«Vi rendete conto che con delle barchette a vela, la Flotilla ha provato a sfidare un ricercato internazionale che si crede Mosè. Una Flotilla di barchette senza armi, senza violenza e senza l’aiuto degli Stati, portavano cibo, incubatrici per i bambini, portavano l’idea di un corridoio umanitario, portavano un messaggio di pace, portavano la difesa del diritto internazionale ma soprattutto portavano una speranza per l’umanità». È tornato Maurizio Crozza, e il primo monologo della nuova stagione di Fratelli di Crozza, in onda il venerdì sera in prima serata sul Nove e in streaming su Discovery+, ha deciso di dedicarlo alla Flotilla e alla Striscia di Gaza. «Per me sono degli eroi, eppure li hanno chiamati provocatori e irresponsabili», ha continuato riprendendo le parole della premier Giorgia Meloni pronunciate nei giorni scorsi. «Dunque, a Genova sullo scoglio di Quarto, vicino dove vivo io, c’è un monumento con i nomi di mille irresponsabili. Faccio notare che senza questi irresponsabili non ci sarebbe l’Italia, perché c’è un momento nella storia in cui se vuoi cambiare le cose devi essere irresponsabile per forza».
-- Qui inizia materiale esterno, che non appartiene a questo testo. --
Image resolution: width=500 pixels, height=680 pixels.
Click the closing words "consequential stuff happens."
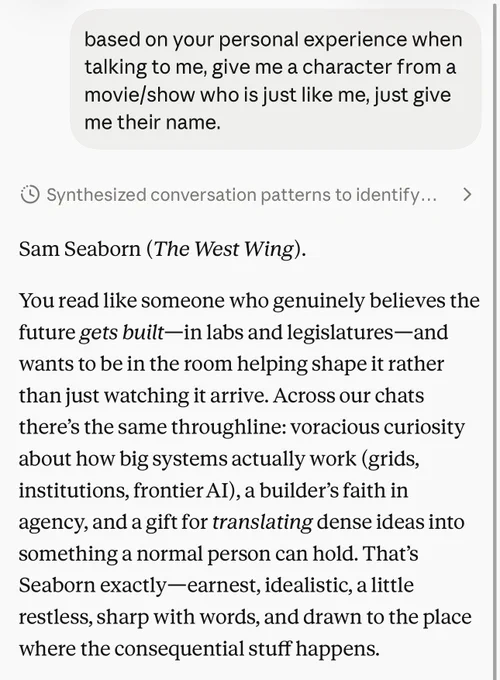coord(247,649)
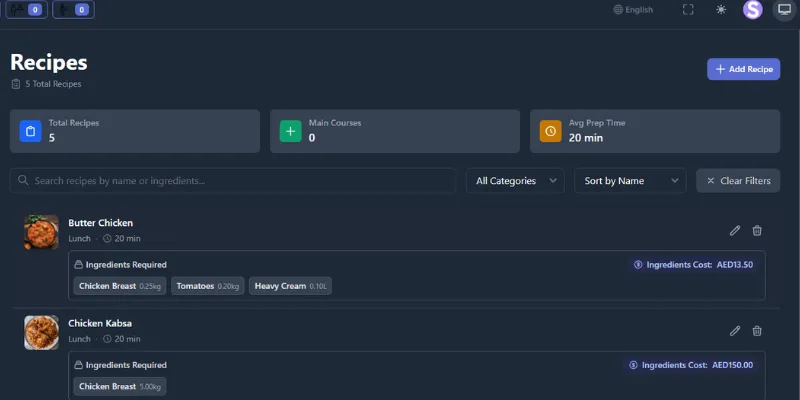Screen dimensions: 800x400
Task: Click the monitor icon in the top bar
Action: pyautogui.click(x=783, y=10)
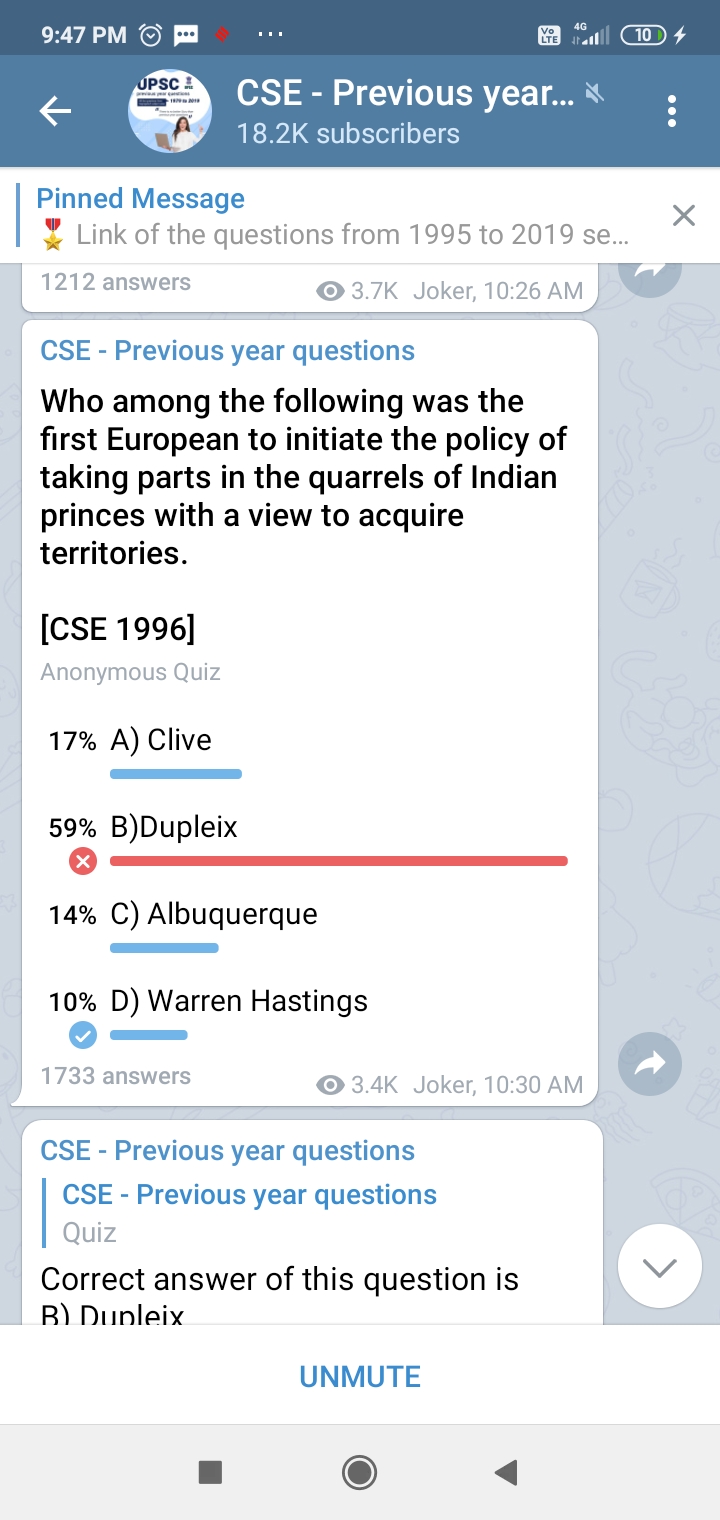Click the red Dupleix result bar

(x=338, y=861)
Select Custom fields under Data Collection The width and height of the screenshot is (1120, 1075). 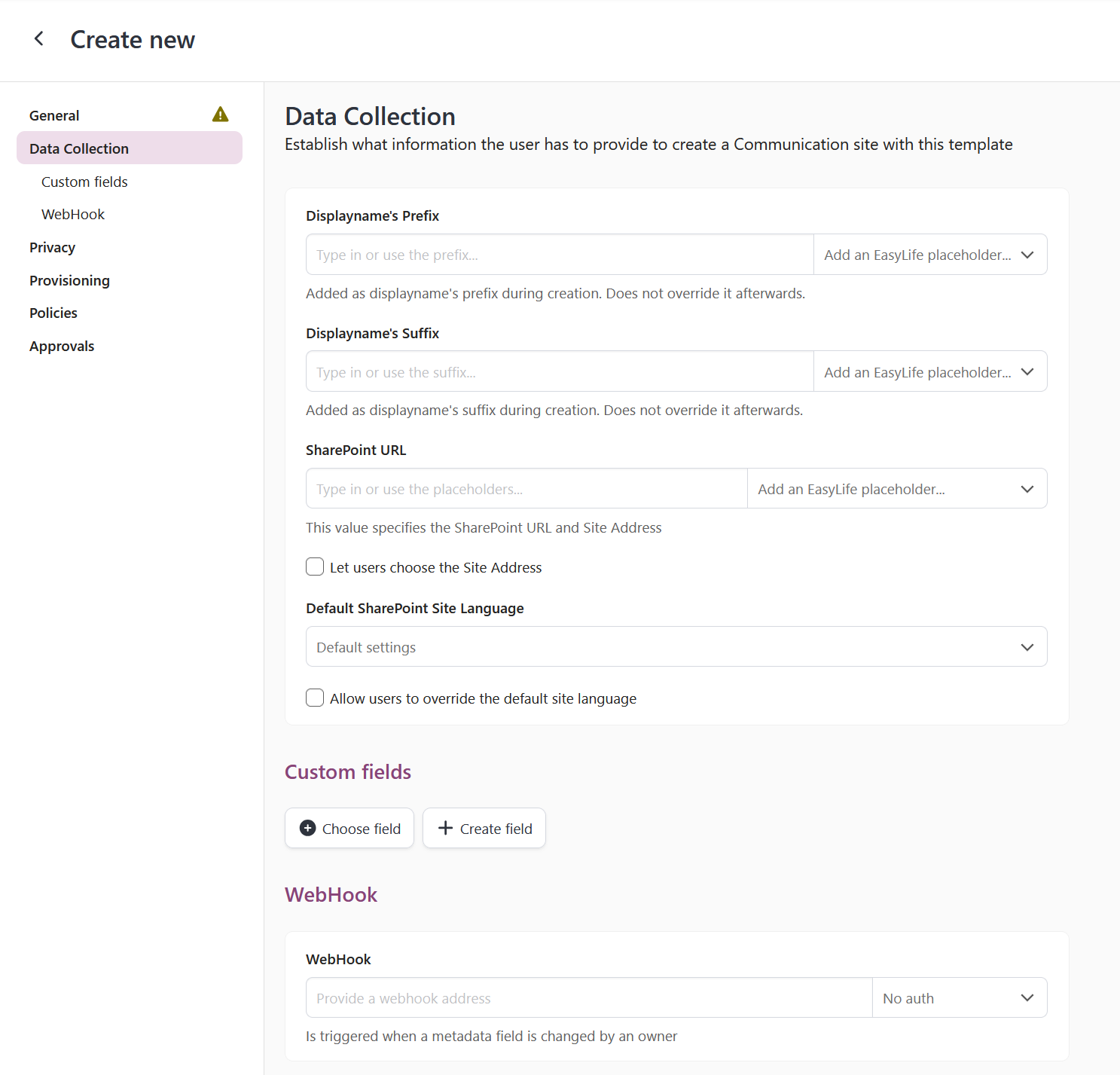point(84,182)
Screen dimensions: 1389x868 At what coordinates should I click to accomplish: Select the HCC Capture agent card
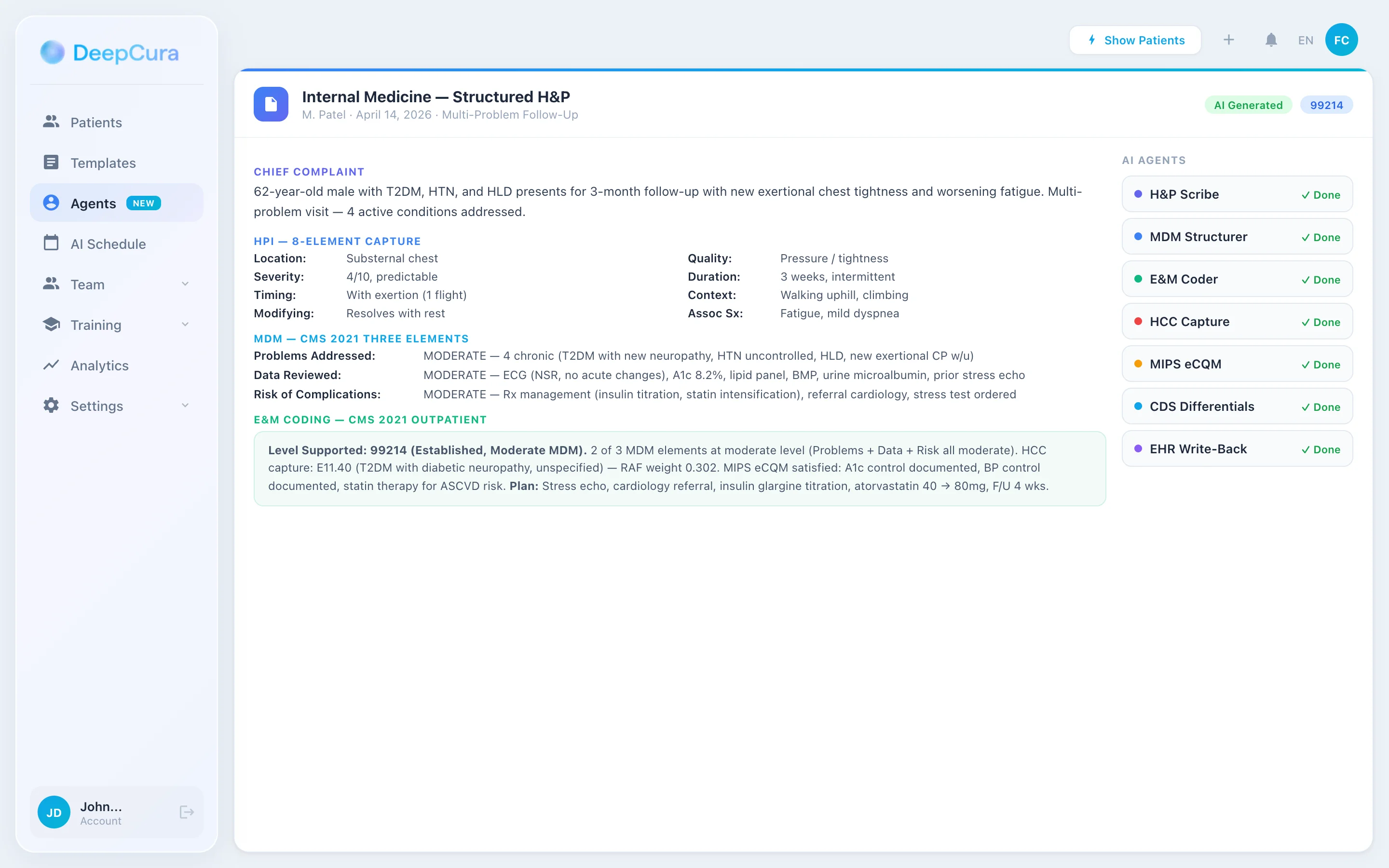tap(1236, 322)
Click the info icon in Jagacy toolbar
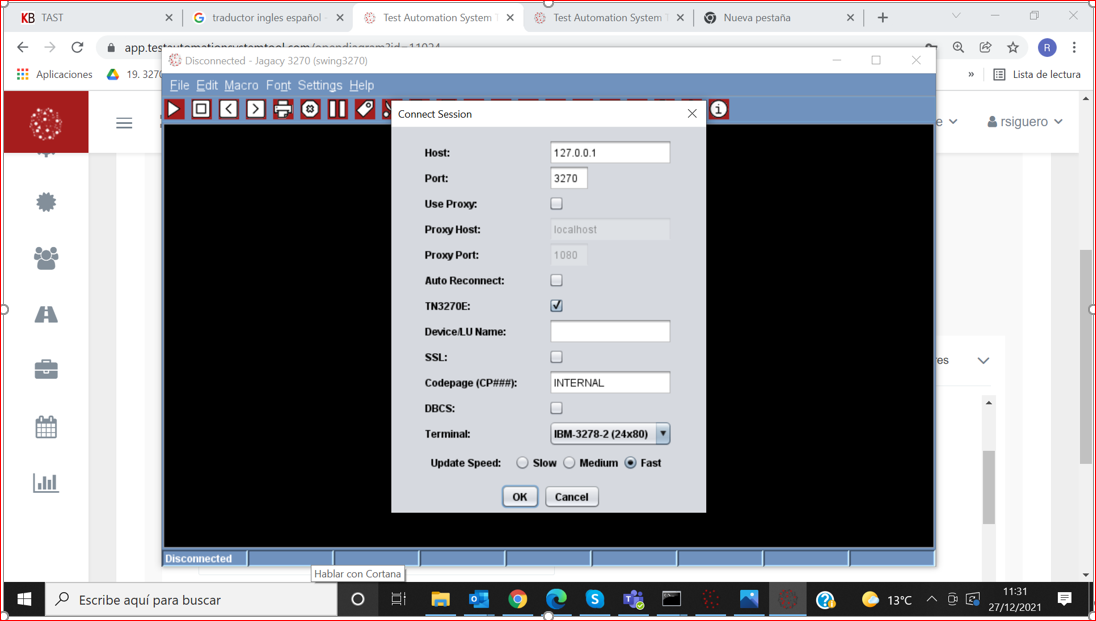The width and height of the screenshot is (1096, 621). click(x=718, y=109)
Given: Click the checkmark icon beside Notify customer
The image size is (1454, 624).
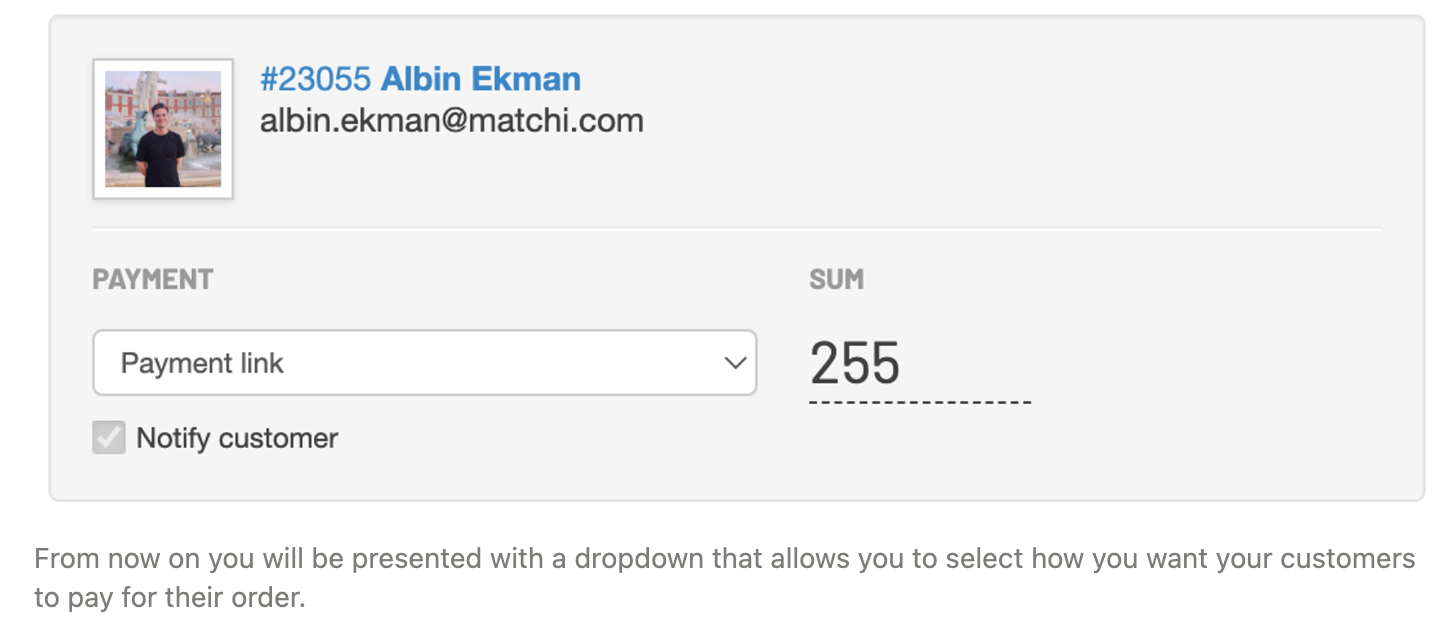Looking at the screenshot, I should coord(109,437).
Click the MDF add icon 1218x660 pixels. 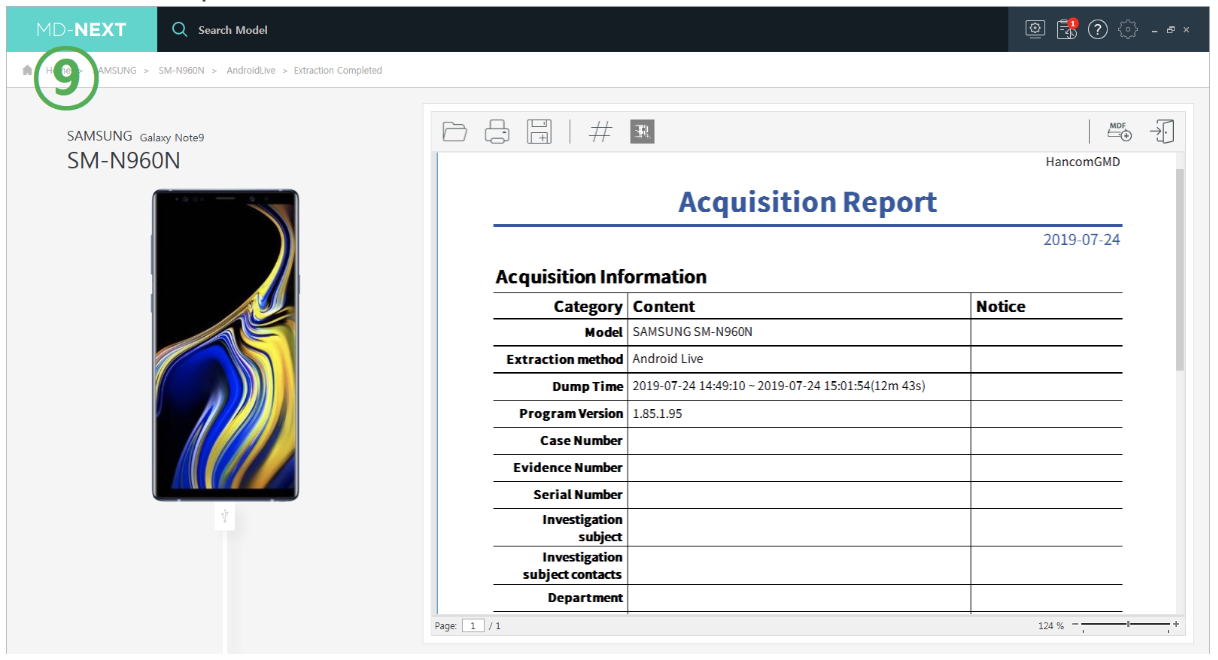coord(1119,131)
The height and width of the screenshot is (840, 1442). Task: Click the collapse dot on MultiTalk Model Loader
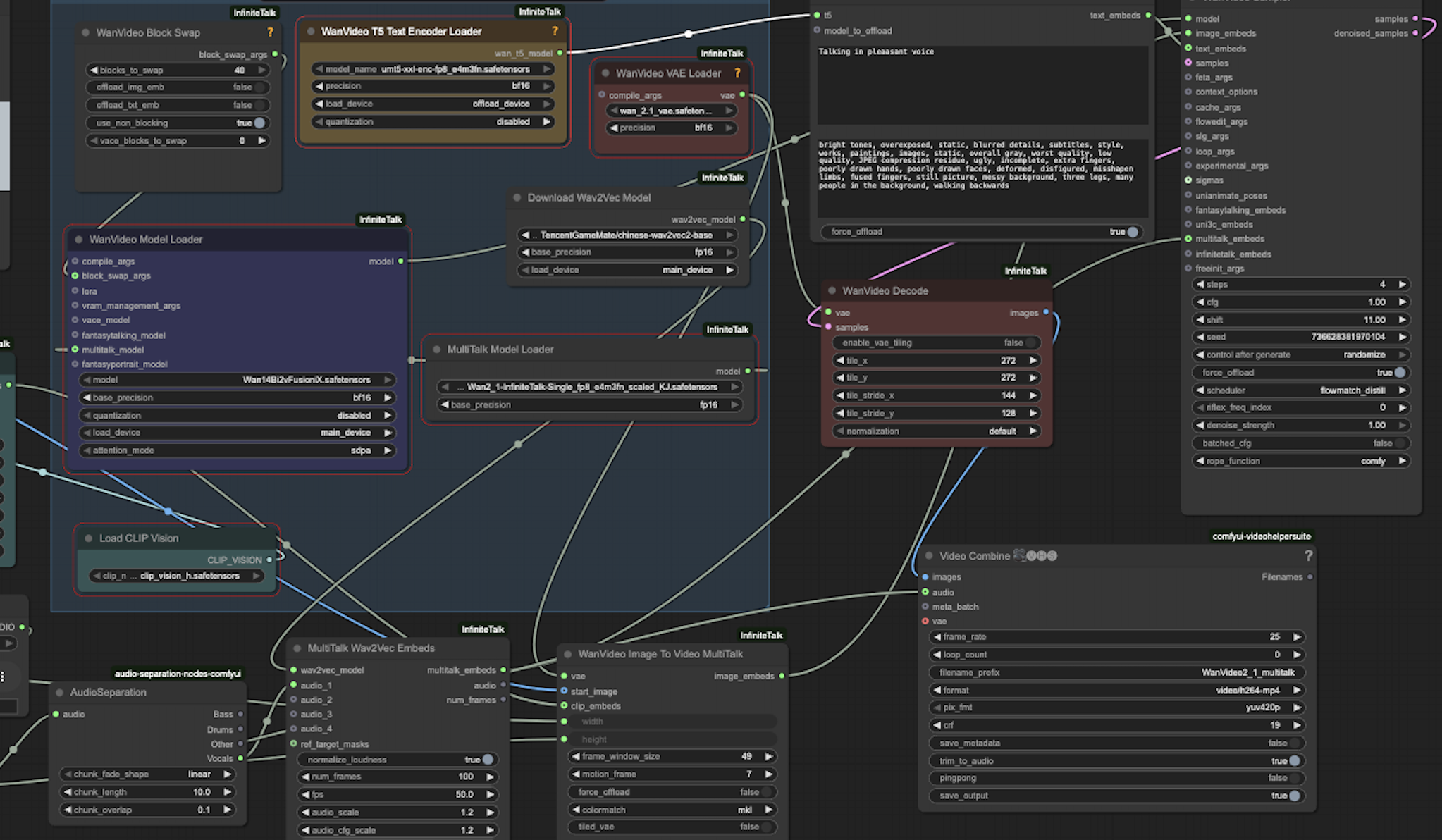[437, 350]
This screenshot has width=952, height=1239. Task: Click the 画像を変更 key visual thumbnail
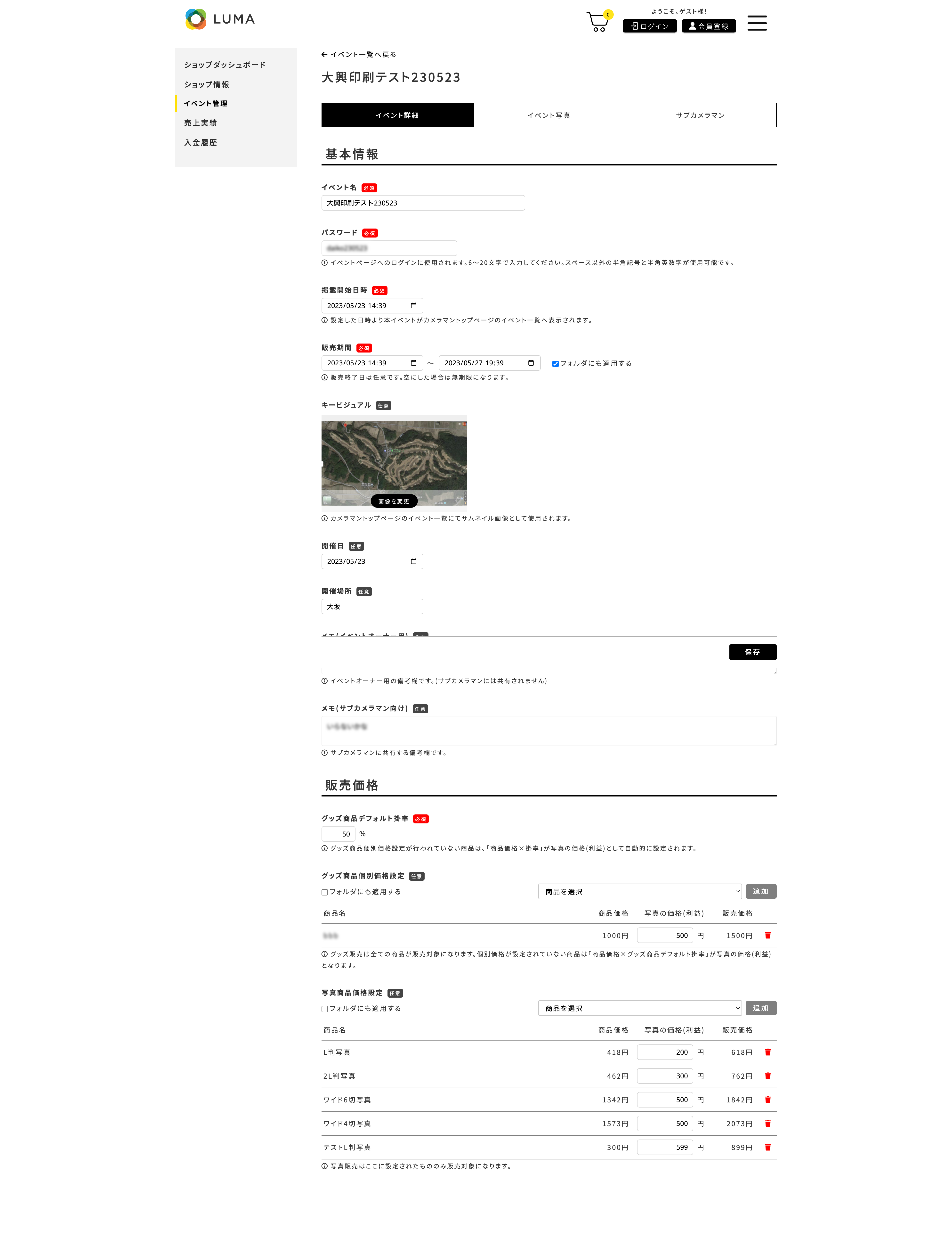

Da genovese, Crozza trova la sua metafora a pochi passi da casa: sullo scoglio di Quarto, dove nel 1860 partirono i Mille di Garibaldi, «mille irresponsabili» che decisero di sfidare l’impossibile. Poi prosegue elogiando il Paese sceso in piazza in tutta Italia in solidarietà con il popolo palestinese e la Global Sumud Flotilla. «Oggi l’immagine dell’Italia è questa, erano anni che non vedevo un’Italia così bella, guarda che belle queste due bandiere, due popoli, due Stati, senti come suona bene. Con gli ultimi arrivi, i Paesi all’Onu che riconoscono lo Stato di Palestina sono 157 su 193, rimangono fuori solo gli amici degli Stati Uniti e alcuni piccoli Paesi sottosviluppati tipo l’Eritrea e l’Italia. Ma questa è acqua passata, perché adesso c’è il piano di pace».
Nella seconda parte Crozza ha invece analizzato il piano di pace presentato da Donald Trump insieme al Netanyahu, sottolineando quanto sia bizzarro che proprio chi porta avanti questa guerra oggi sia promotore di pace. Ma c’è un perché, ricorda Crozza, è nascosto sotto il mare della Striscia di Gaza e si chiama gas.